AI-Powered Indian Legal Assistant for Common Citizens
Neethi App is a multi-agent AI system that provides accessible legal guidance to Indian citizens. Built using CrewAI for orchestration, InLegalBERT for legal text understanding, and Qdrant for semantic search.
┌─────────────────────────────────────────────────────────────────┐
│ OFFLINE PIPELINE │
│ (Run once on GPU: Data Cleaning → Chunking → Embedding → Index)│
└──────────────────────────────┬──────────────────────────────────┘
│
▼
┌─────────────────────────────────────────────────────────────────┐
│ QDRANT VECTOR DB │
│ (150K+ legal chunks) │
└──────────────────────────────┬──────────────────────────────────┘
│
▼
┌─────────────────────────────────────────────────────────────────┐
│ ONLINE PIPELINE │
│ Query → Librarian (Retrieve) → Lawyer (Reason) → Response │
└─────────────────────────────────────────────────────────────────┘
- Legal Advice: Get guidance on IPC, BNS, and relevant case precedents
- Document Drafting: Generate FIRs, RTI applications, and legal notices
- Location Services: Find nearby police stations, courts, and legal aid centers
- Legal News: Stay updated with latest judgments and law changes
neethi-app/
├── data/ # Datasets (excluded from git)
│ ├── raw/ # Original downloads
│ └── processed/ # Cleaned, chunked data
├── models/ # Fine-tuned models (excluded from git)

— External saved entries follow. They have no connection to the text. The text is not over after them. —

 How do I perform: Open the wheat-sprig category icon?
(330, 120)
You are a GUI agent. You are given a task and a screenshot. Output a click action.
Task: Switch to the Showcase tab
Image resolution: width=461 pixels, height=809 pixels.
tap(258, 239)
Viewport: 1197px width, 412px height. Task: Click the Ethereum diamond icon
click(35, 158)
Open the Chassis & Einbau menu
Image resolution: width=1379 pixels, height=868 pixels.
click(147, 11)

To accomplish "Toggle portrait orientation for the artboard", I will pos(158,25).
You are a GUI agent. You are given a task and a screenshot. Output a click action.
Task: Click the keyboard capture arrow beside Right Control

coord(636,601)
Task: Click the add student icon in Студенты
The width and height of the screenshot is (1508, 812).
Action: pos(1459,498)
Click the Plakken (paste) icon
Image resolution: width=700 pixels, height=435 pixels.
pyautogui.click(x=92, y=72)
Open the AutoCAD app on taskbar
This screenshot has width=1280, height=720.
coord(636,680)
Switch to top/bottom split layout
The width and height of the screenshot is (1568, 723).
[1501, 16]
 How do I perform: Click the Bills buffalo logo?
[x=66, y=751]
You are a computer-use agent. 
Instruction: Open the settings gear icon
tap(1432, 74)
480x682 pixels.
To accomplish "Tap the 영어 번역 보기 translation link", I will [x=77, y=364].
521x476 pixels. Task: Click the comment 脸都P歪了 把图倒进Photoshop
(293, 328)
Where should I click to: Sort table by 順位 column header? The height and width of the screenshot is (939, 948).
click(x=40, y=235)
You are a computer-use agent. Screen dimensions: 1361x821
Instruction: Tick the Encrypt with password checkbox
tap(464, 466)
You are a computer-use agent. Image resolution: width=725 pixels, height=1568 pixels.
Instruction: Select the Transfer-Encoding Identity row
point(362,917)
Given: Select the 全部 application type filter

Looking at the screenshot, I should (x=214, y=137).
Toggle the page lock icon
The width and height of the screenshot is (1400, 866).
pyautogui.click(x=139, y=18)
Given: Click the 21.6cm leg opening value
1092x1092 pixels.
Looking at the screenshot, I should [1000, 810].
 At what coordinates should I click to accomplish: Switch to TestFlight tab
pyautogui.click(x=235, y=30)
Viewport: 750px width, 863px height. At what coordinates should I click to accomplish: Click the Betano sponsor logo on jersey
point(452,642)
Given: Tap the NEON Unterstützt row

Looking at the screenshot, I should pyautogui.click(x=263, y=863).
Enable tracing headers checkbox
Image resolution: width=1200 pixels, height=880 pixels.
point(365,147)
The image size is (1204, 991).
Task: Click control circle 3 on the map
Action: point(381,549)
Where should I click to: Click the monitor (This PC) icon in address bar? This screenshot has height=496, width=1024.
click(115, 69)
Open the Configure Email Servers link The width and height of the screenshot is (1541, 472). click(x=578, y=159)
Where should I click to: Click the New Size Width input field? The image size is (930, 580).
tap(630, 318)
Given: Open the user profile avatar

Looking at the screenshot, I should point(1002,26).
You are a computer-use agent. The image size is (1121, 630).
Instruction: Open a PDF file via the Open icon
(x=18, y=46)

├── agents/ # CrewAI agent definitions
├── crews/ # Multi-agent orchestration
├── pipelines/ # Data processing scripts
│ ├── offline/ # One-time GPU tasks
│ └── online/ # Live query processing
├── api/ # FastAPI gateway
├── configs/ # YAML configurations
└── tests/ # Unit tests
# Create conda environment (Python 3.10 recommended)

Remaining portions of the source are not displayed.